Work to be completed:
Output the stretch from the row containing "coordinates (109, 438)." through the row containing "What do you" as a JSON list of strings, one string per row, with blank rows omitted.

Stored data:
--

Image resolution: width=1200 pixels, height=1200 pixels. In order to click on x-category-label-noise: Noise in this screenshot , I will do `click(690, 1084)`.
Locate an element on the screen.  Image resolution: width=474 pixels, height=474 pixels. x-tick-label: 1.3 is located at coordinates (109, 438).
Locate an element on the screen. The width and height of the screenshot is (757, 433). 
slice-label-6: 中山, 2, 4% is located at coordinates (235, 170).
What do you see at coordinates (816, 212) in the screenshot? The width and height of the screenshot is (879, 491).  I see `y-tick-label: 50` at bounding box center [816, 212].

--

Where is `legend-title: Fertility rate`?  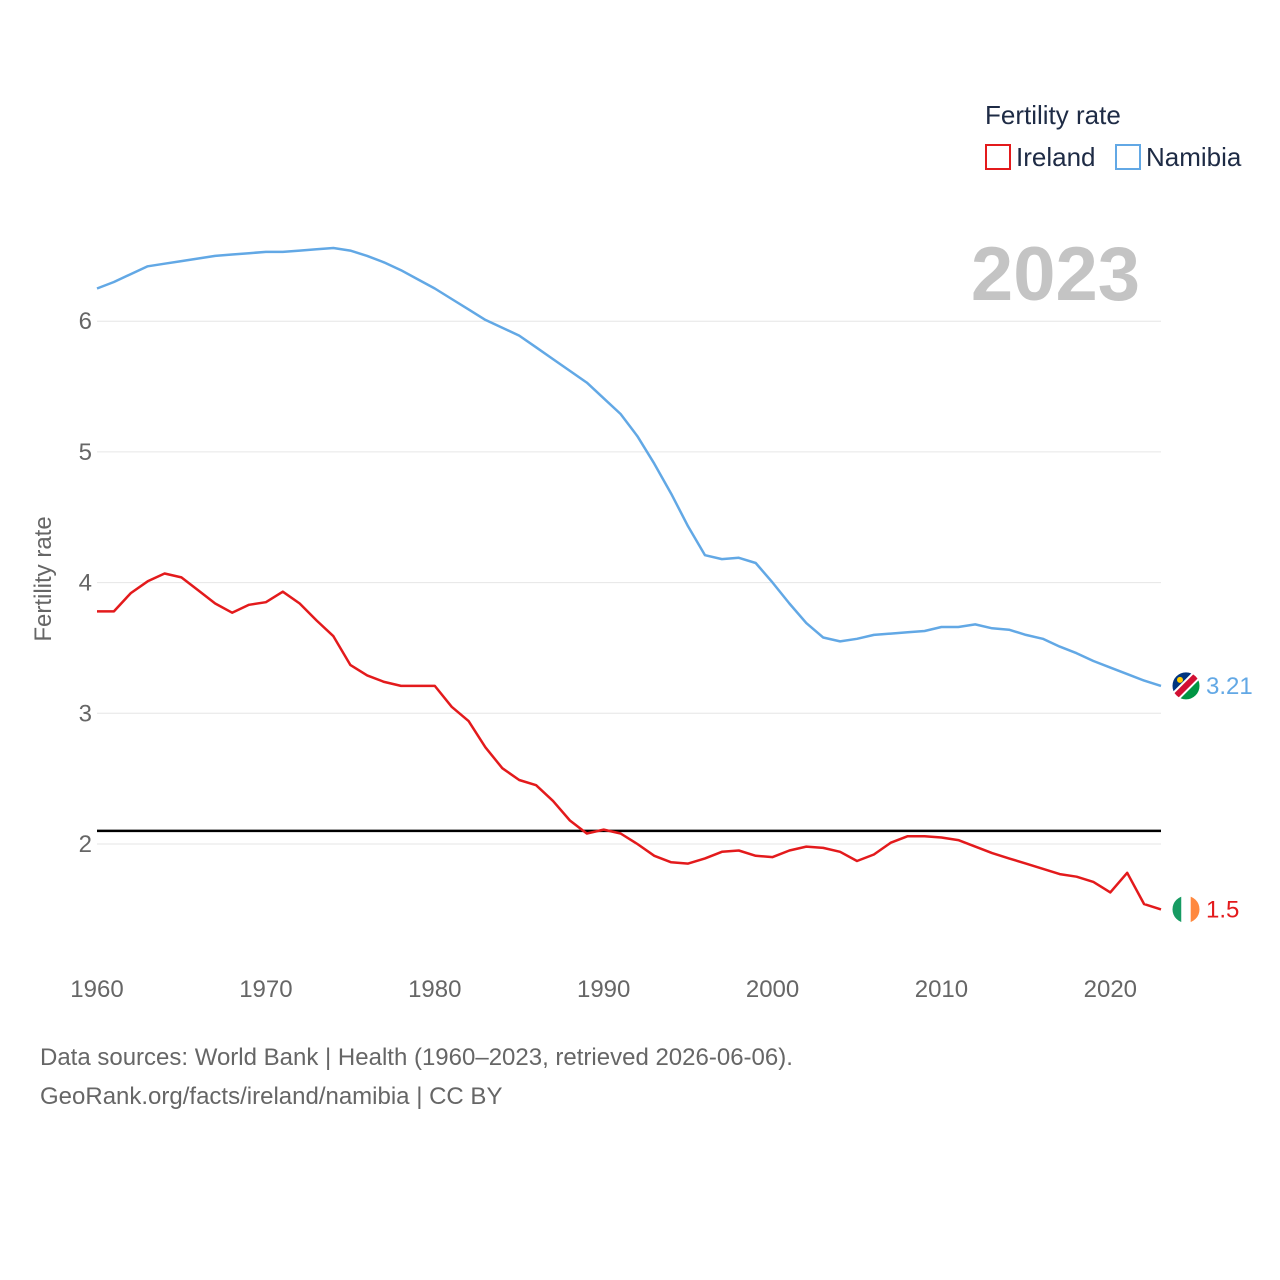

--

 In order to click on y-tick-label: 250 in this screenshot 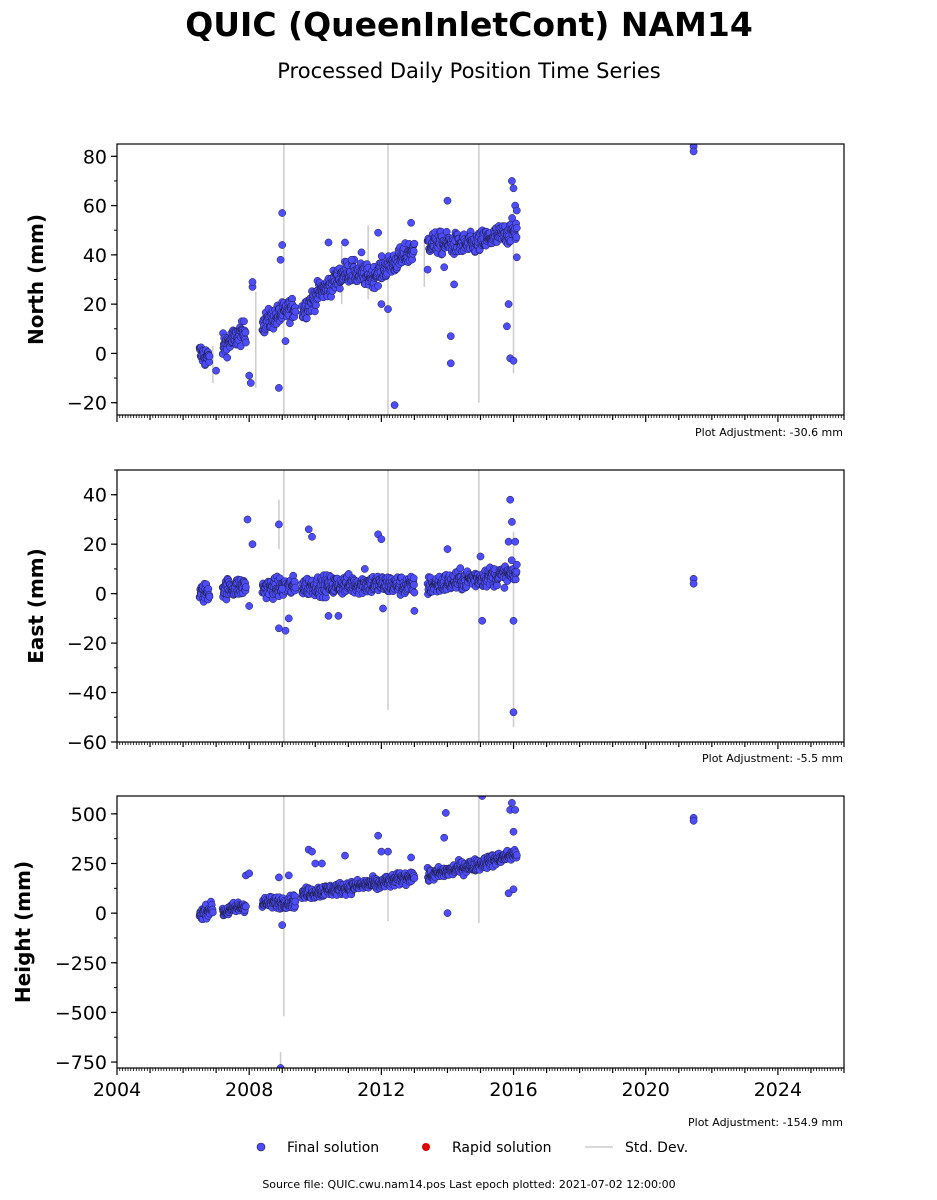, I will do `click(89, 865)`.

--

Problem solution:
[
  "Locate an element on the screen.  Image resolution: width=474 pixels, height=474 pixels. x-tick-label: 1.3 is located at coordinates (109, 438).",
  "Locate an element on the screen. The width and height of the screenshot is (757, 433). ",
  "slice-label-6: 中山, 2, 4% is located at coordinates (235, 170).",
  "What do you see at coordinates (816, 212) in the screenshot? The width and height of the screenshot is (879, 491).  I see `y-tick-label: 50` at bounding box center [816, 212]."
]